:: EXERCISE PASSAGE
Continued from last week


I had promised last week (and the week before) to deal with ear haematomas. It has now occurred to me that it would be more appropriate to firstly write about haematomas in general, before addressing ear haematomas more specifically.

Simply defined, a haematoma (sometimes spelled ‘hematoma’) is a localized collection of blood outside the blood vessels.

Before we continue I should mention, in passing, that blood, is mainly made up of serum and blood cells (white and red). Actually, some scientists regard blood as a liquid organ which connects all of the body’s other organs. But we won’t get into that discussion, at least not today.

pet cornerA seroma is similar to a haematoma, except that the fluid accumulation contains only serum – without the red blood cells being present.

Hematomas and seromas can occur in both dogs and cats and anywhere in the body. Subdermal (under the skin) hematomas/seromas form (as the name suggests) just below the skin surface, and are probably the most common type of haematoma or seroma.
::::
- [WHAT YOU NEED TO DO]
#1 Do these statements agree with the column on haematomas? Answer yes or no for each, and quote the words that decide it: (a) Hematomas can occur in cats as well as dogs. (b) A haematoma is a collection of blood inside the blood vessels. (c) Subdermal hematomas are described as rare.
#2 How would you render this sentence from the column on haematomas in Spanish: "Hematomas and seromas can occur in both dogs and cats and anywhere in the body."
#3 Can you carry on the column on haematomas from its last sentence, in the same voice?
The listing that comes next has nothing to do with any of this work.
:: RAW DATA
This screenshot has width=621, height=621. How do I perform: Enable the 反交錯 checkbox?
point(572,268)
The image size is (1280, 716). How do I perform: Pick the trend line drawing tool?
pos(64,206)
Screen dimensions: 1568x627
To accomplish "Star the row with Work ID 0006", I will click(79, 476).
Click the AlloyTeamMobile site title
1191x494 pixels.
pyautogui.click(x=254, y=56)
::::
:: RAW DATA
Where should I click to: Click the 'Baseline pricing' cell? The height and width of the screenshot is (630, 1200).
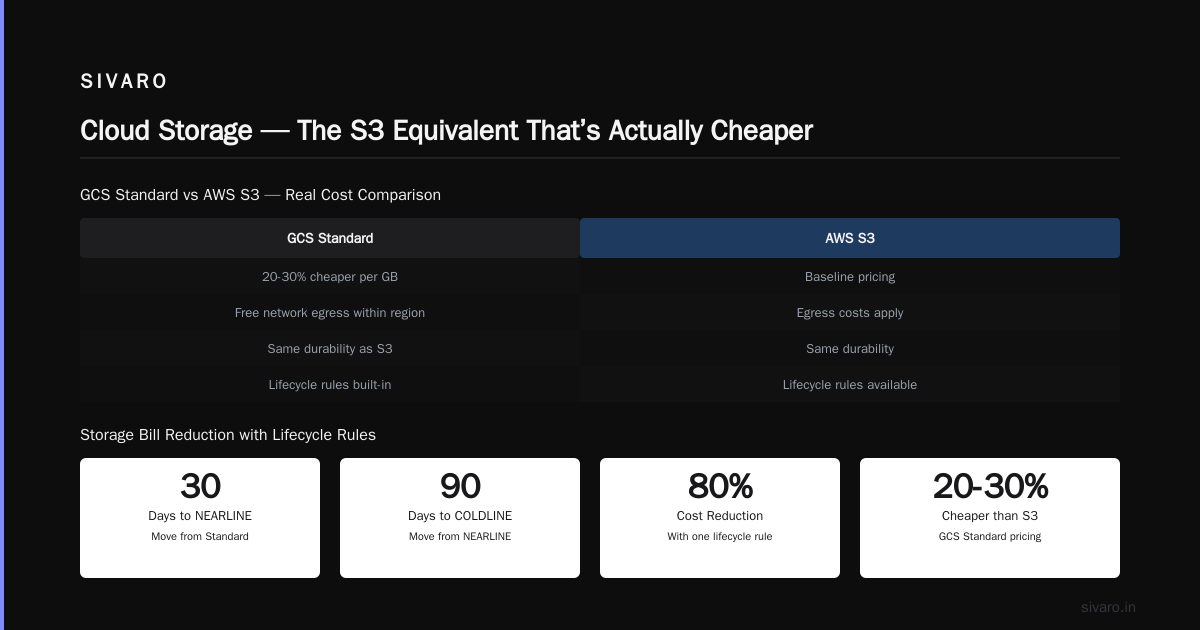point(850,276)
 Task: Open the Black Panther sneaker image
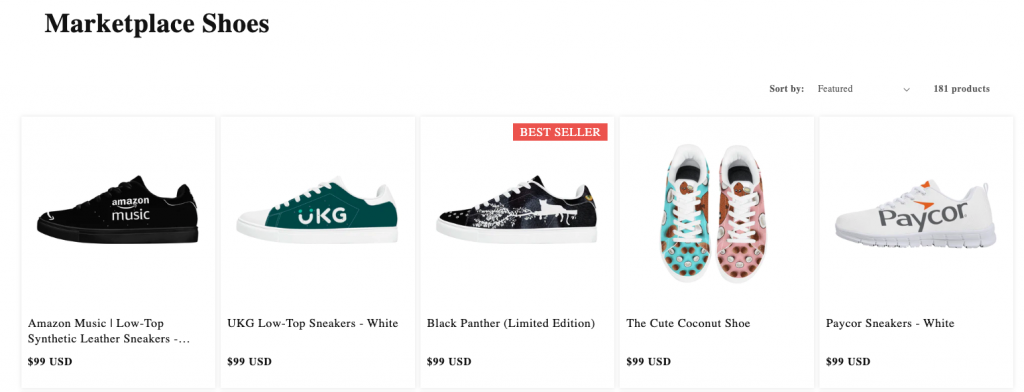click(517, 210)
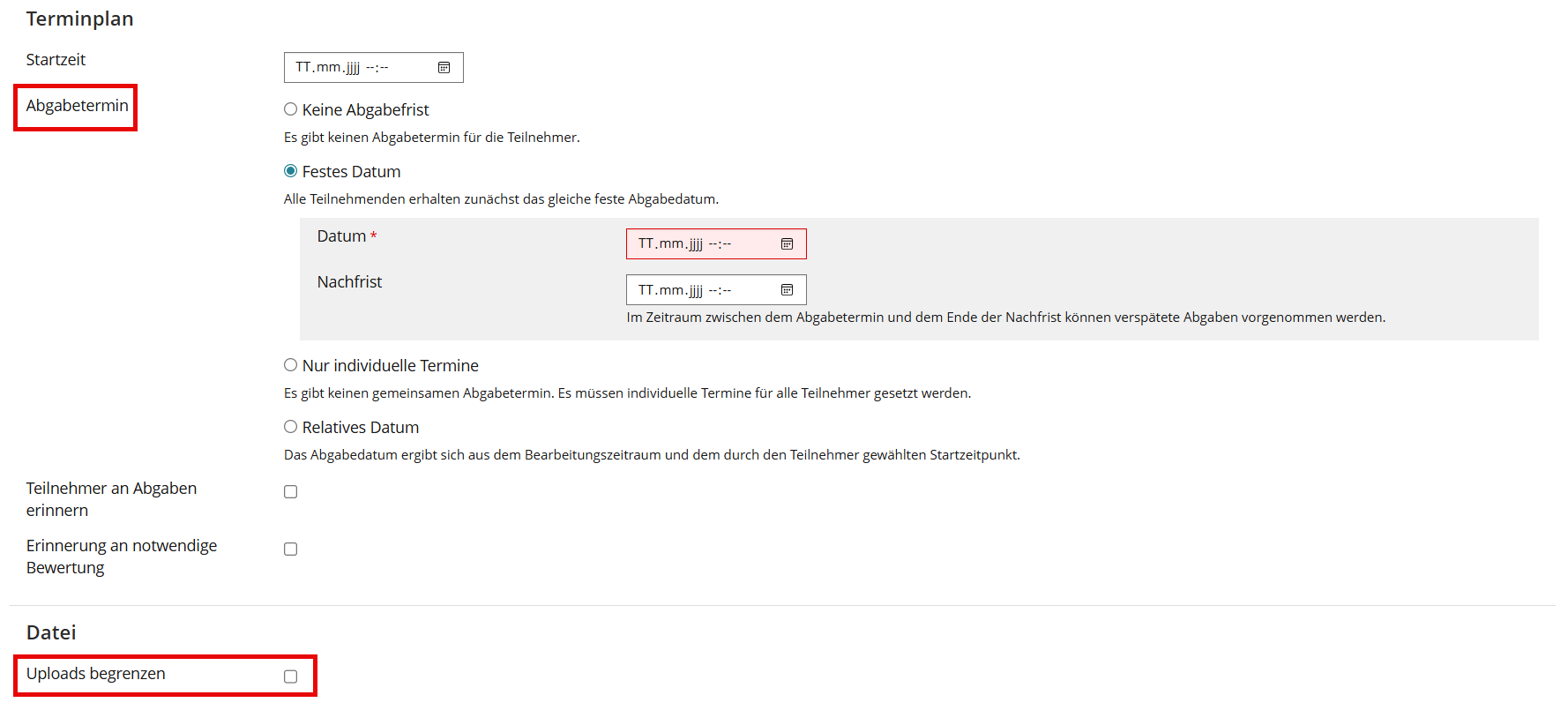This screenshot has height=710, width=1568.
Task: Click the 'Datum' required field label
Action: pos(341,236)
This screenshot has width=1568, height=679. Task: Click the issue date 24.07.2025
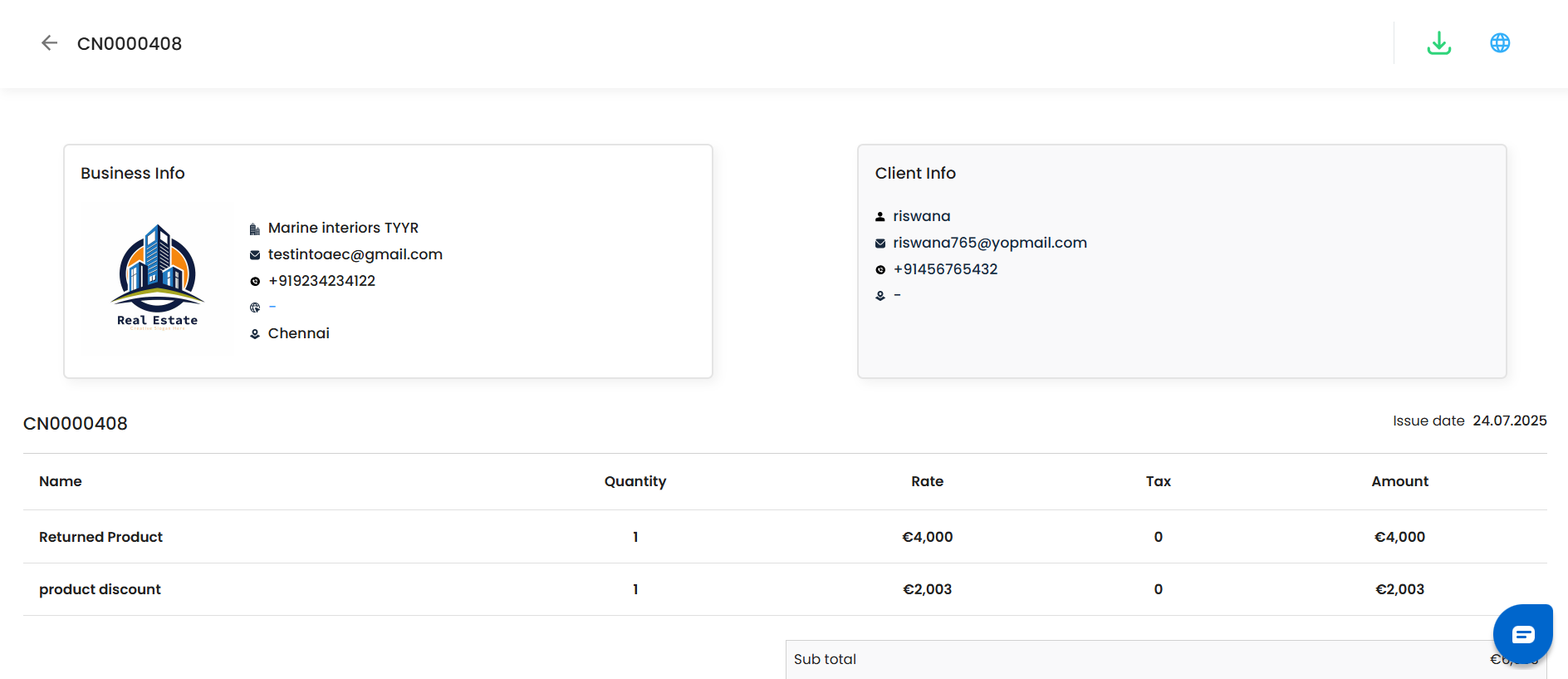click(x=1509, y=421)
::::
:: RAW DATA
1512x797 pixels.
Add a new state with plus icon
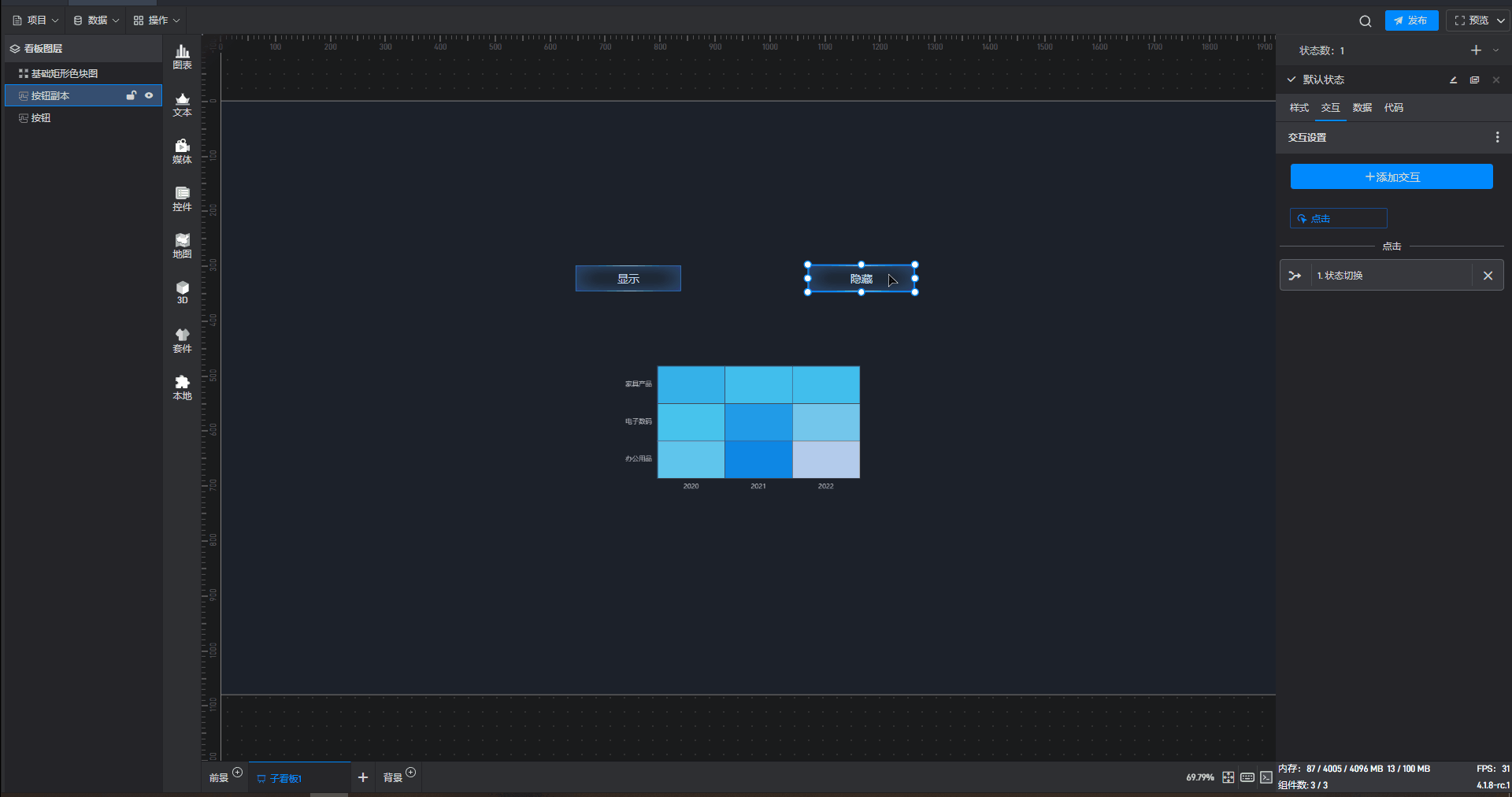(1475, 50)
::::
- [ANSWERS TO THE PROBLEMS]
#1
(a) Yes: "Hematomas and seromas can occur in both dogs and cats and anywhere in the body."
(b) No: "a localized collection of blood outside the blood vessels."
(c) No: "are probably the most common type of haematoma or seroma."

#2 Los hematomas y los seromas pueden aparecer tanto en perros como en gatos y en cualquier parte del cuerpo.

#3
However, haematomas and seromas can also occur within the head or brain, within other organs of the body and even on the ear (ie, aural haematoma – see next week).

Symptoms and types

Symptoms will depend on the location of the haematoma or seroma.

• Subdermal Hematomas and Seromas will result in a fluctuant swelling under the skin.

• Haematomas or seromas in the head/brain can cause a variety of symptoms, including comas, seizures and other neurological abnormalities.

• Haematomas and seromas in other organs may be asymptomatic (one does not see the signs), or may cause failure or dysfunction of the organ involved.


Trauma is the most common cause of haematomas and seromas. Other causes include blood clotting abnormalities which lead to excessive bleeding. Moreover, we have encountered as causes of haematomas/seromas: infections; allergies (which result in itching/scratching and the exaggerated shaking of the head); immune related ailments; fly bites on the tips of the ears; the screw-worm fly laying eggs in open wounds, the eggs then morphing into maggots, etc.


Diagnosis of a haematoma or seroma depends on the location as well. Subdermal haematoas and seromas can generally be diagnosed by a physical examination coupled with the evaluation of fluid withdrawn from the lesion. Haematomas and seromas in internal organs or in the brain/head may require special imaging (X-ray, ultrasound, MRI or CT scan) for diagnosis.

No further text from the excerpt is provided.